The foregoing acts are the material acts bearing on the questions to be discussed in this article.

The questions now presented are, whether the act of May 27th, 1880, like the former acts extending the time to locate and survey and return surveys to the "General Land Office," suspends the 3rd section of the act of March 23rd, 1804, forfeiting those tracts, the surveys whereof had not been returned to the "General Land Office," and extends the right conferred by the 2nd section of said act to return surveys to said office, for patent, and validates patents issued in the interim.

Of these questions in their order :

I. The act of March 2nd, 1807, says the Honorable Aaron F. Perry, in his able opinion (we cannot regard this opinion other than very able, for it was so powerful that nothing less than an act of Congress could repel its conclusion), furnished the trustees of said College, and fully reported in miscellaneous Document No. 42, 47th, Congress, 1st Session, House of Representatives, June 23d, 1882, p 41, extending the time for locating Virginia military warrants and returning surveys &c., confirmed by the 2nd section of the act of 1804, and suspended the forfeiture of the 3rd section of said act of those tracts, the surveys whereof had not been returned to the General Land Office. This construction of the act and of all the subsequent acts of extension has been adhered to, so long as the acts of extension to make new locations existed, and to the 1st day of January, 1852, at which period or time, it is to be conceded the 3rd section of said act of 1804, ceased to be further suspended, but certainly

was within the control of Congress as before, and in justice to those holding locations in said district, standing upon entry merely and upon entry and survey, Congress passed her said act of March 3rd, 1855, extending the period for making surveys and returning surveys to the "General Land Office," to 2 years longer, coming up to the 3rd day of March, 1857, but upon entries only made previous to the 1st day of January, 1852.

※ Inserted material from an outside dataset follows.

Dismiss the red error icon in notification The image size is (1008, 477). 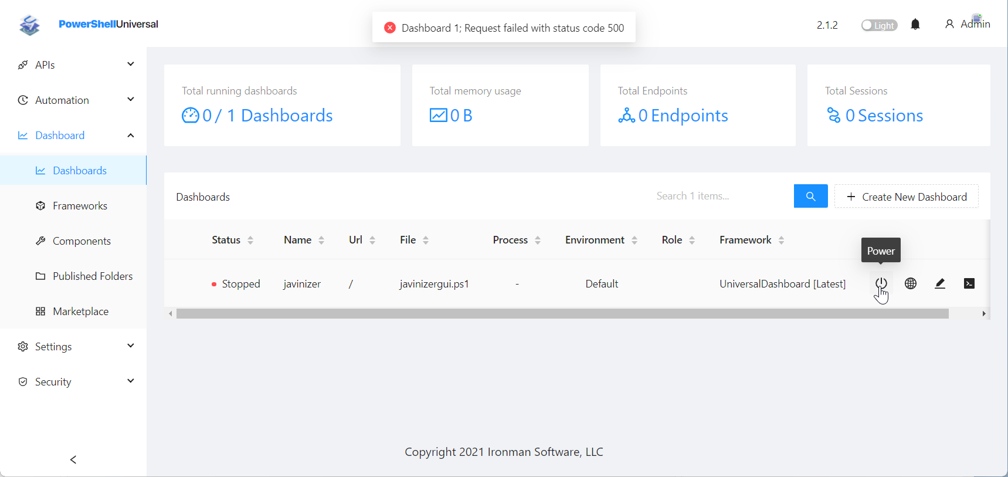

This act of 1855, like the former acts, it is conceded by Mr. Perry in his able opinion, and also, by the Honorable N. C. McFarland, Commissioner of the "General Land Office," in his decision of Norvell's case, reported in Vol. 2, No. 42, p 540, of the OHIO LAW JOURNAL, for June 1st, 1882, extends the right of the 2nd section of the act of 1804, to survey entries made previous to January 1st, 1852, and return surveys to the "General Land Office," and suspends the forfeiture of surveys previously made and not returned, declared in the 3rd section of said act of 1804, and this construction is confirmed by the 2nd section of the act of May 27th, 1880, declaring all such surveys returned to the "Land Office" on or before March 3rd, 1857, valid.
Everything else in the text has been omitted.